From the engineers of Netflix comes some good news for the Linux community and Jack Wallen is here to tell you about it.
Quite some time ago I made it quite clear how I felt about the state of Linux and Netflix streaming. I went so far as to call the VP of marketing on the carpet to nail down the reasons why (Silverlight and DRM). It seemed all was in vain, until this weekend.
A fellow Linux zealot, Benjamin Kerensa, contacted me to inform me that, while attending OSCON, he spoke with a pair of Netflix engineers who spilled some pretty cool beans. Those beans were that, within the next twelve months, Netflix streaming will finally arrive on the Linux platform. That's right...streaming goodness delivered directly to our OS of choice. Why is it taking so long? Simple -- it's not a top priority, so they aren't dumping a ton of resource into the project. And that's fine with me, so long as it's coming...and it seems that it is.
This was also followed up (by a different contact) that a Chromium plugin is in the works that will enable Netflix streaming on Linux. This can be seen here; however, it does seem that is a ChromeOS plugin and not a Chromium browser plugin. If anyone can verify this particular "rumor" here, it would be greatly appreciated. I ask this simply because every bit of information I can find regarding Netflix and Chrome relates to the ChromeOS and not Chromium Browser on Linux. Obviously Netflix wants to be able to stream to Android devices -- seeing as how they are now outselling most other mobile platforms.
But regardless of the Chromium issue, I have to say...how cool is this? The Linux community cries out and the corporate world is actually listening.

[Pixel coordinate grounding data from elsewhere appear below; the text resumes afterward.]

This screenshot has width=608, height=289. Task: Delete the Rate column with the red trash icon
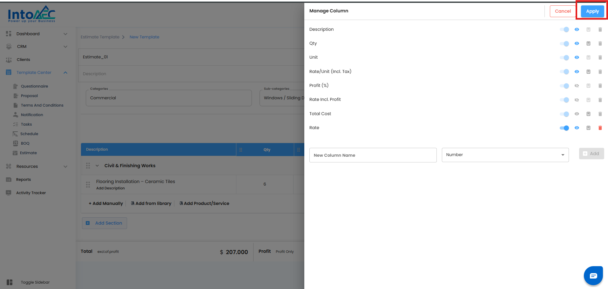pos(600,128)
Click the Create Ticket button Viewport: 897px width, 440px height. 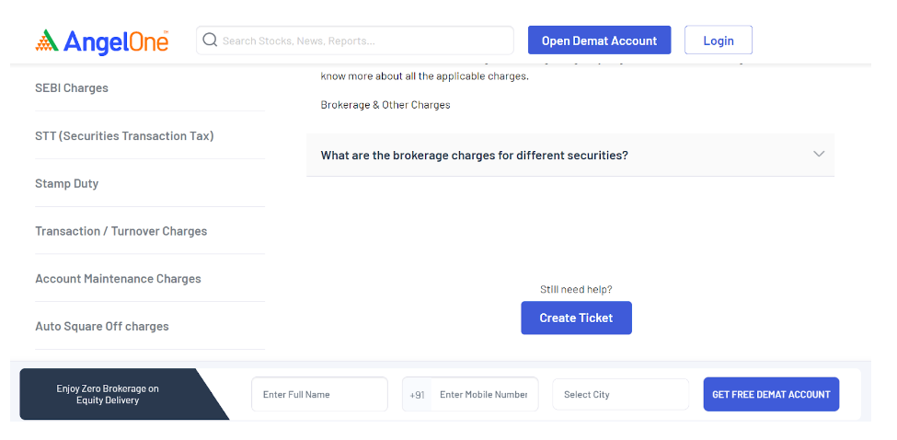coord(576,318)
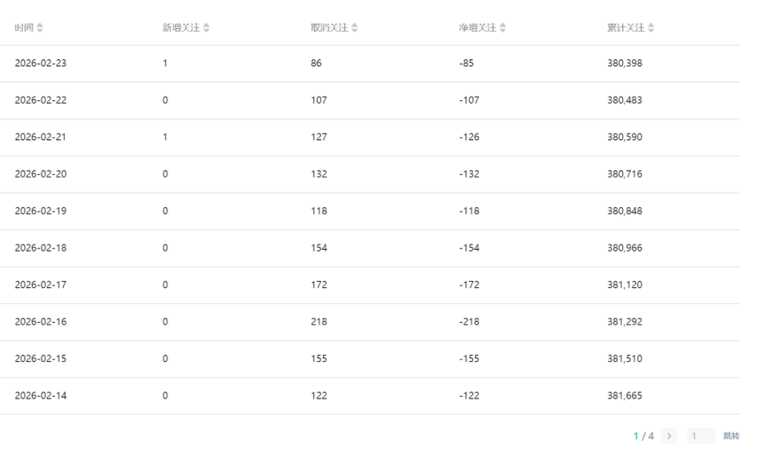Select date cell 2026-02-14
The image size is (758, 474).
click(x=41, y=395)

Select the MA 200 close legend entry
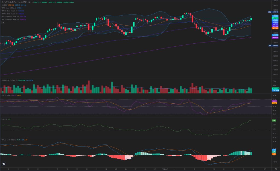[x=10, y=19]
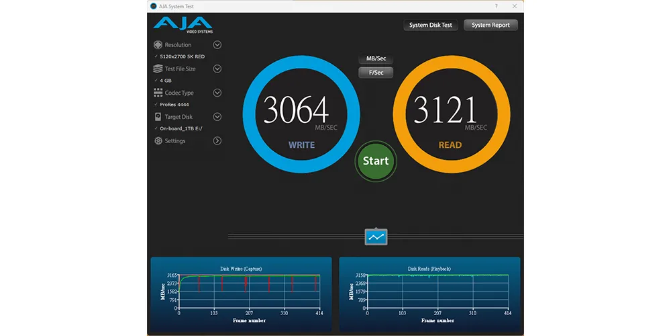The width and height of the screenshot is (671, 336).
Task: Click the graph chart icon on divider
Action: 376,237
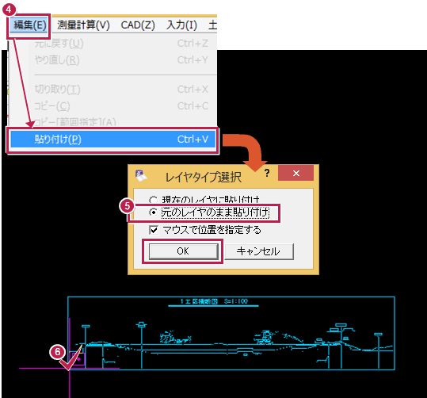
Task: Click the dialog help question mark icon
Action: click(267, 173)
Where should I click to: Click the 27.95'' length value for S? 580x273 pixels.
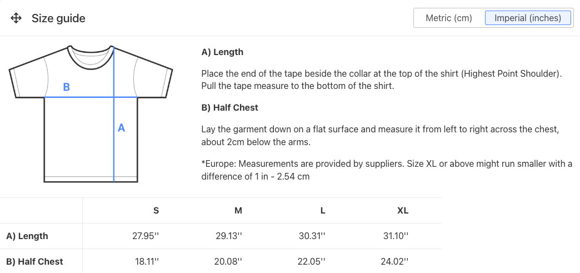click(x=146, y=236)
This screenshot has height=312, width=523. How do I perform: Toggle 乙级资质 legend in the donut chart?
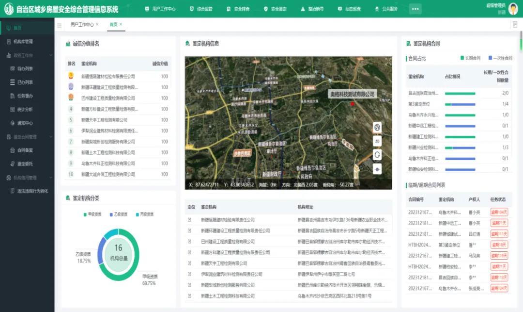click(x=118, y=214)
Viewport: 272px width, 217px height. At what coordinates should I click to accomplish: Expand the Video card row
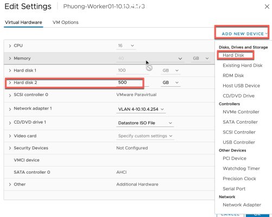coord(10,136)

Of course it also helps that the Netflix engineers are Ubuntu fanatics, so we had them on our side the entire time. It could even be that these two particular engineers have taken this project squarely on their shoulders, just to make it happen. If that is the case -- then bravo to them. The Linux community needs more fans like that, in high places, to do this kind of work.

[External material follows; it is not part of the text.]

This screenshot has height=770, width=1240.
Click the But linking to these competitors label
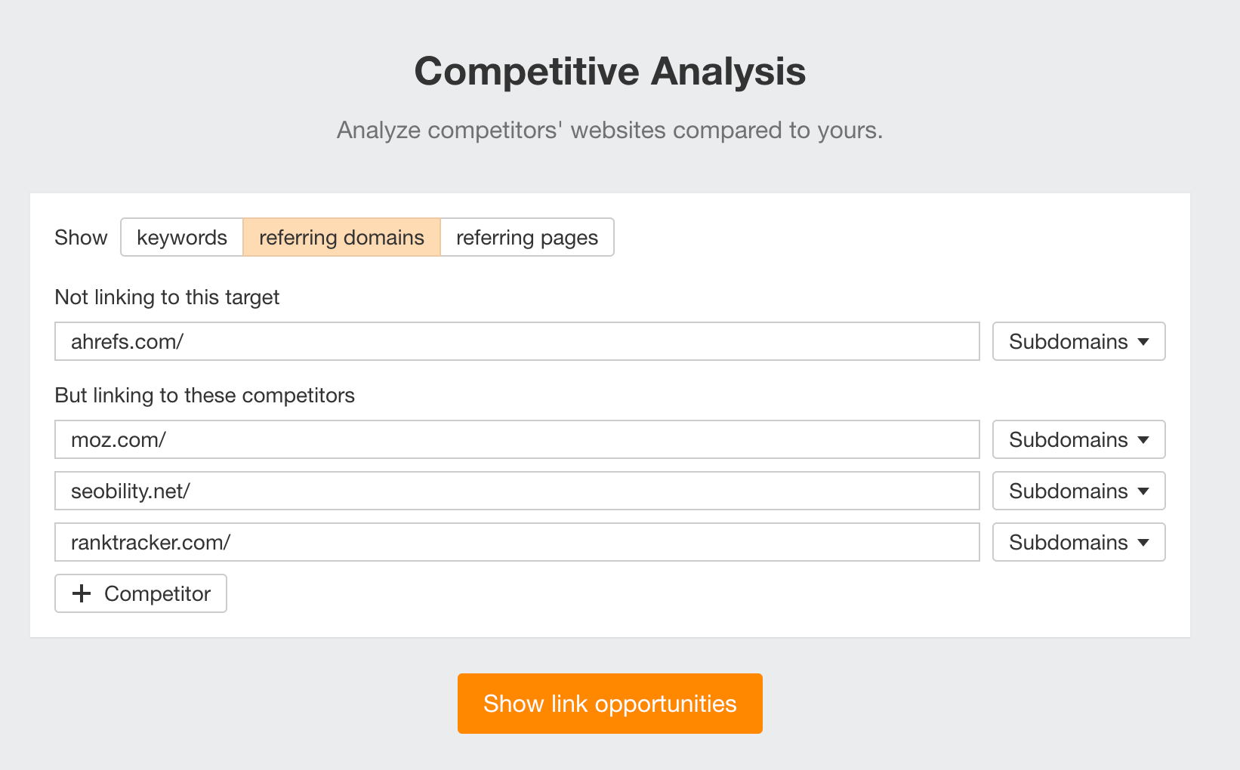(204, 395)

Now, I must bring this to light -- the Netflix Linux client will, most assuredly, be proprietary. This will rub many in the Linux community the wrong way. To those that cry "foul" on the non-open source nature of what Netflix will soon have to offer, I say this is a case of "let's be thankful we're getting something". There are simply times when getting a piece of closed source software that will open up Linux to such a service as Netflix is okay. Think about it this way -- would you rather have Netflix streaming to your Linux desktop and have to deal with a bit of proprietary software, or would you rather not have Netflix streaming to your Linux desktop? Me? I'd rather have Netflix streaming to my desktop -- closed source or no.
And there will be some that will look at this and say, "Oh, look at the Linux community applauding something we've had all along...they are so far behind the curve." To those I would actually have to say, nay nay...it is not the Linux community behind the curve, it's everyone else and they are doing the catching up. But even so, I have to give a round of applause to those engineers at Netflix. What you are doing will make millions of Linux users (that number might a bit high -- but we'll never really know will we?) extremely happy.